====== Data shown ======

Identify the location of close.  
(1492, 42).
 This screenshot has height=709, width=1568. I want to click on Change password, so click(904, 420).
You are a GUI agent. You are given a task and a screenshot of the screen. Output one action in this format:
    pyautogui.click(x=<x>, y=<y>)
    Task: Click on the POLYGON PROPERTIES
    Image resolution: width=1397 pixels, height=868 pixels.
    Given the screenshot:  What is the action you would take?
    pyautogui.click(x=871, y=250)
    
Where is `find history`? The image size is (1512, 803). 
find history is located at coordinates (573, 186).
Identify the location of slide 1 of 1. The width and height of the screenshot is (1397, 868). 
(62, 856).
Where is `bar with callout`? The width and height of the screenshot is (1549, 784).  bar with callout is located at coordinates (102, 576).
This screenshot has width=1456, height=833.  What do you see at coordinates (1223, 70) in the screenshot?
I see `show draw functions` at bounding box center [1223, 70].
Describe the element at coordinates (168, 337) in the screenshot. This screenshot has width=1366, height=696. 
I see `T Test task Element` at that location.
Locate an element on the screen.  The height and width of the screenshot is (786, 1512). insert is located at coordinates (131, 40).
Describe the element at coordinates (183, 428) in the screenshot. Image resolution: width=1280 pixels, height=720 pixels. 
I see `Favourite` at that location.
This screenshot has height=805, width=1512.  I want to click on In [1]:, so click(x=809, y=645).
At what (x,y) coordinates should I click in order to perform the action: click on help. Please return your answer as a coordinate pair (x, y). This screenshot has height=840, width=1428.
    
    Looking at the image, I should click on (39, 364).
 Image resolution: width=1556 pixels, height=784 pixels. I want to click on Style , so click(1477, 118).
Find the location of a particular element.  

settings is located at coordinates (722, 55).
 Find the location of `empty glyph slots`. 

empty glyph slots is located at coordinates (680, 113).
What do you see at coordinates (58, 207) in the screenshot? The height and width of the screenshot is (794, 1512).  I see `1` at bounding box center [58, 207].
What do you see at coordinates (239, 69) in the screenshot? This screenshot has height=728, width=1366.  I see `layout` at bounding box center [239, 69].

======

## Requirements
Can you render the lines from the line with "Identify the location of slide" to the line with "coordinates (102, 576)." as a two-column CSV with the headers instruction and response? Put one row per request, with its text under instruction and its answer under response, each in a single quoted field with any line breaks replaced by spaces.

## Answer to the task
instruction,response
"Identify the location of slide 1 of 1. The width and height of the screenshot is (1397, 868).","(62, 856)."
"Where is `bar with callout`? The width and height of the screenshot is (1549, 784).","bar with callout is located at coordinates (102, 576)."